The storm packed wind gusts of 70 miles per hour. The snowfall totals measured 15 inches in Knoxville and 60 inches at the top of Mount LeConte. There were also the tens of thousands of people who experienced prolonged power outages.
For the many couples snowed in and trying to stay warm, the Blizzard of '93 was also measured in approximately nine months.
"I found out I was pregnant and I went back and I went, 'Wow. This was the night of the blizzard.' I told my husband, Jay, we were going to have a blizzard baby," said Lisa Blevins of Blount County.
Jay and Lisa Blevins were not the only ones staying warm during the frigid weather.
There may not have been power in many areas of East Tennessee, but there was plenty of electricity. Hospitals throughout the region reported nearly double the amount of baby deliveries in the first half of December 1993 compared to the same time in 1992.
Leslie Frantom and her fellow nurses at UT Medical Center saw the blizzard baby boom first-hand.
"We kind of expected it. Then it just never stopped. We knew that we saw the effects of the blizzard. We were definitely a lot busier than usual," said Frantom.
"I mean there were so many babies being born, they didn't have enough rooms for the moms," said Lisa Blevins. "Here I am, a new mother, and I've had my first child and I'm in a bed in the hallway. The hospital gave [my son] Daniel a little t-shirt that said, 'I'm a 1993 blizzard baby.' I am not normally sentimental about keeping things, but I definitely kept that."
WBIR interviewed Jay and Lisa Blevins on December 3, 1993, the day after the birth of their son, Daniel. Jay Blevins said at the time, "The blizzard was here and now he's a result of it. He's an early Christmas present."
Daniel Blevins is now a full-grown 24-year-old man standing 6 feet 3 inches tall and 220 pounds. Nonetheless, the blizzard baby nickname has remained frozen in time.
"He has had the nickname 'Blizzard' since he was in high school," said Daniel's younger sister, Jessica Blevins Gentry. "And then my dad likes to make weird comments about it. He [Daniel] does not like it."
"Daniel played a little football at Maryville College and his coaches caught wind that he was a blizzard baby. So they started calling him 'Blizzard.' It has been a lot of fun for us, but maybe not so much for Daniel," said father Jay Blevins.

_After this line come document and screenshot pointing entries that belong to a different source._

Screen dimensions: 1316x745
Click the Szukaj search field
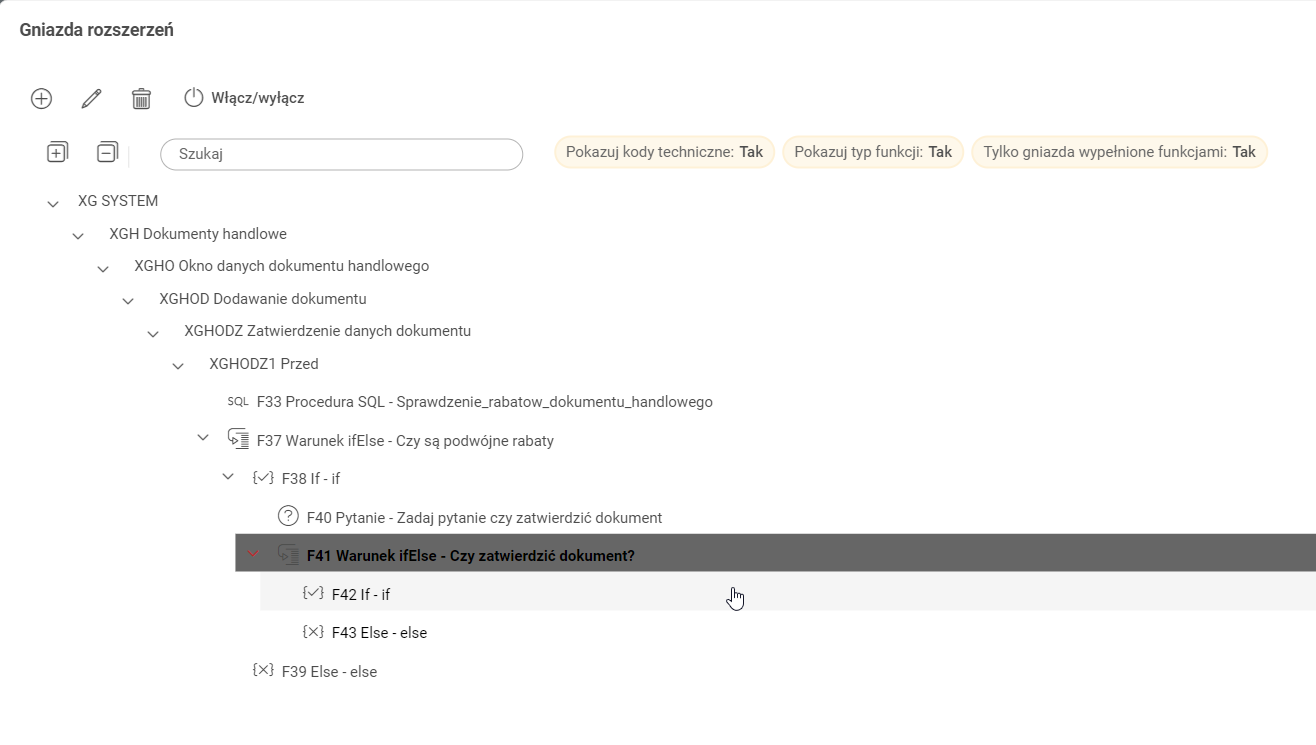point(341,154)
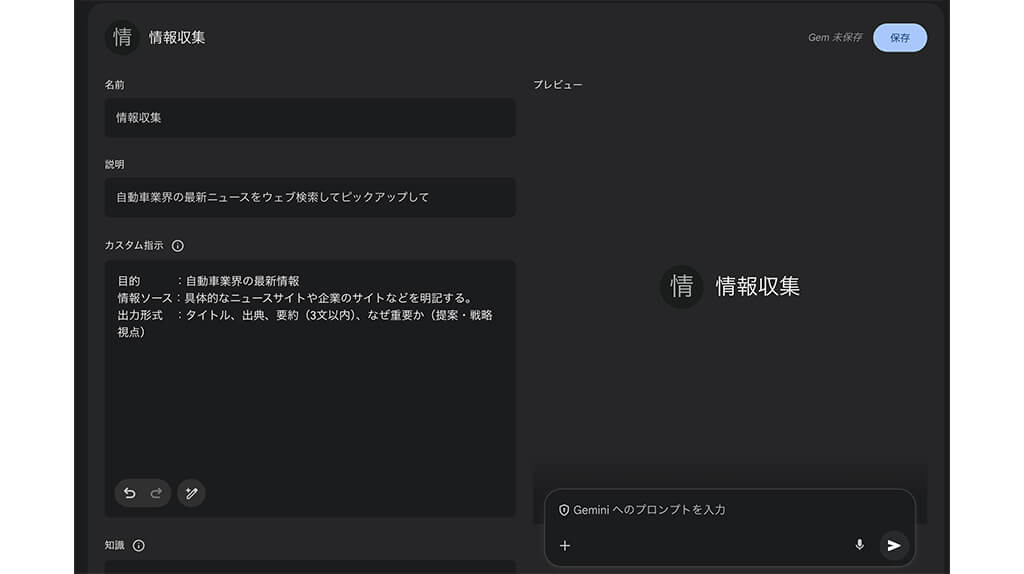
Task: Click the Gem 未保存 status text
Action: click(x=834, y=38)
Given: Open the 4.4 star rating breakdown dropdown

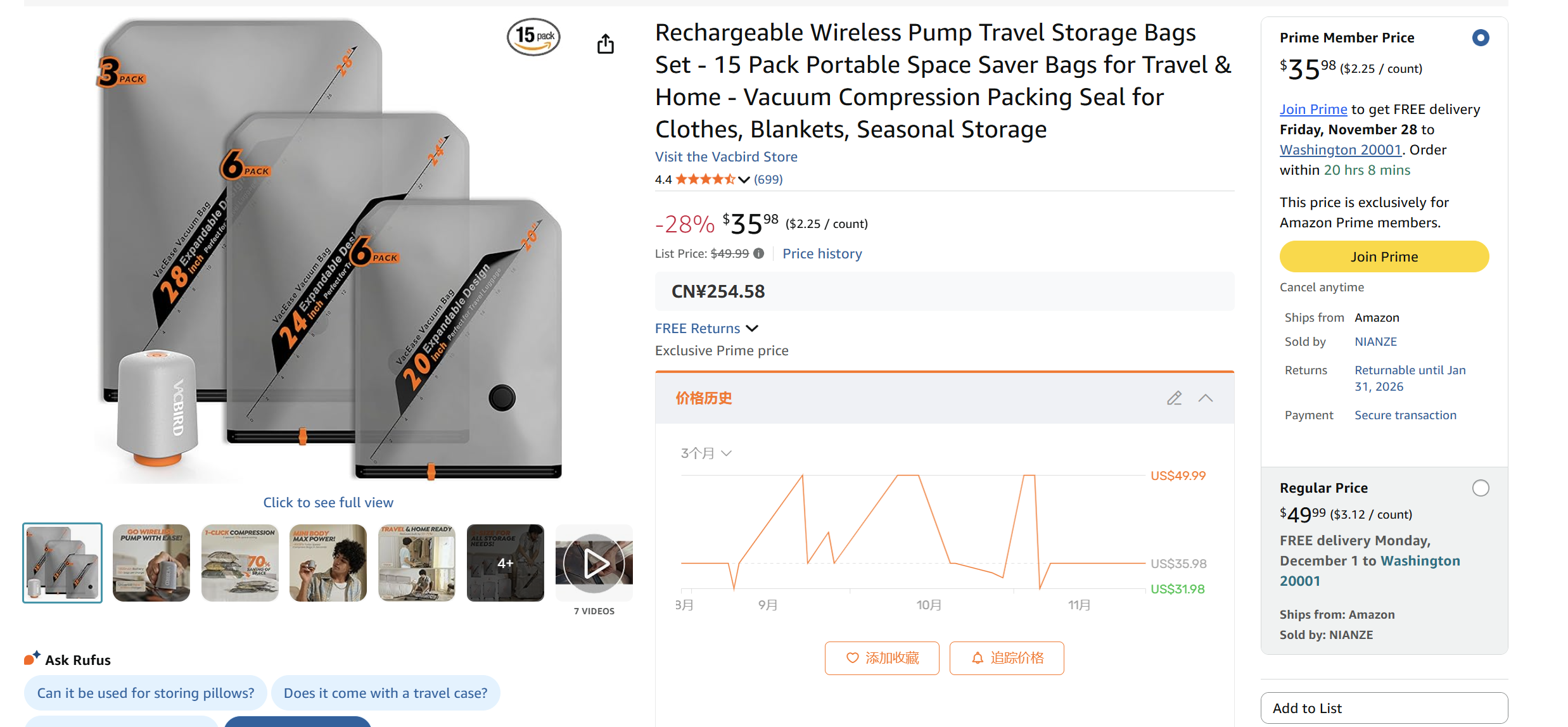Looking at the screenshot, I should (x=744, y=180).
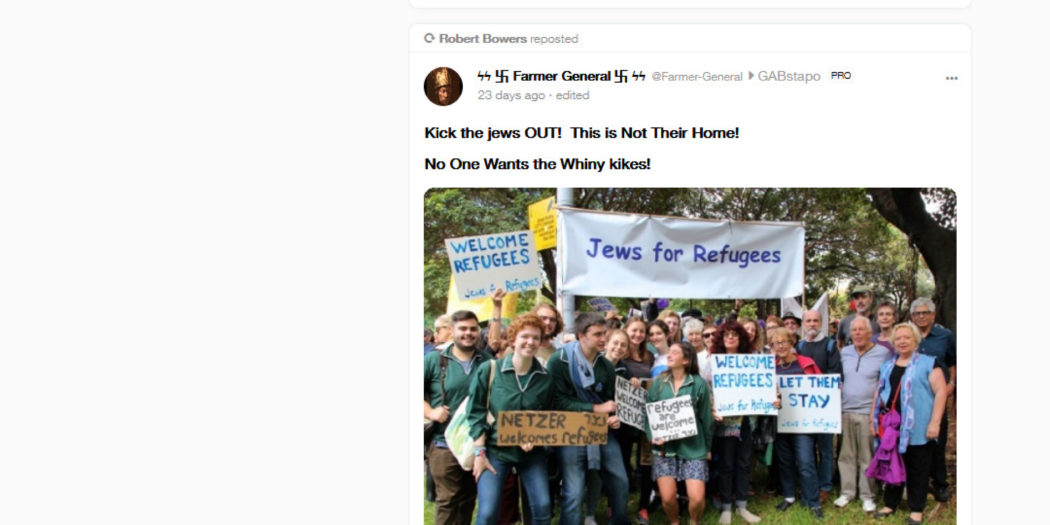Click the previous post card edge above the repost

point(690,4)
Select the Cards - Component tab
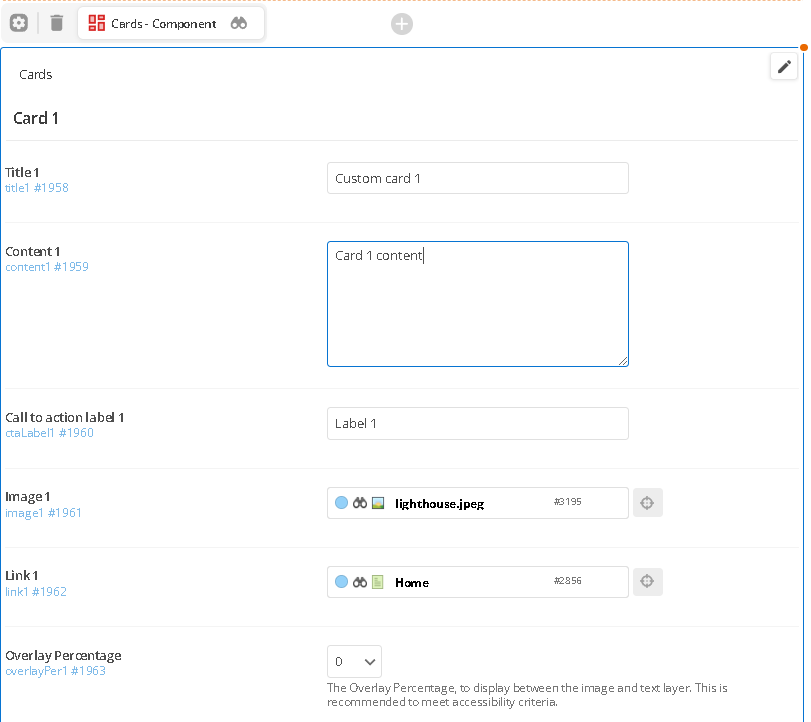 [x=171, y=23]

"All my football coaches called me Blizzard. Not Daniel Blevins. It was Blizzard," laughed Daniel. "I don't tell the story that often. That's not the first thing I go and tell somebody, obviously. A lot of my friends and teammates did not know why they called me Blizzard. I usually just play it off because I'm not wanting to talk about my parents and my conception."
"It is funny because a lot of people think, 'Oh, he was born in the blizzard.' No. He was made in the blizzard," laughed Jessica. "I don't have a cool story like that, so I tell Daniel he should be proud."
"Daniel has even said he had one coach who probably never knew his real name because he called him Blizzard the entire time," smiled Lisa Blevins. "When he found out WBIR wanted to do an interview, his reaction is that this will never go away. But he is a good sport about it."
"I know it has been something fun for my parents' friends to laugh about. So,I mean, it's a cool story. I just don't go around telling it," said Daniel Blevins.
Blevins graduated from Maryville College with a degree in business. He works at Clayton Homes with his father and is building his own home in his parents' neighborhood. Daniel said he currently has no plans for any babies of his own, be it in a blizzard or any other meteorological event.
Any measure of the Blizzard of '93 has to include an avalanche of babies that have guaranteed the "storm of the century" will last a lifetime.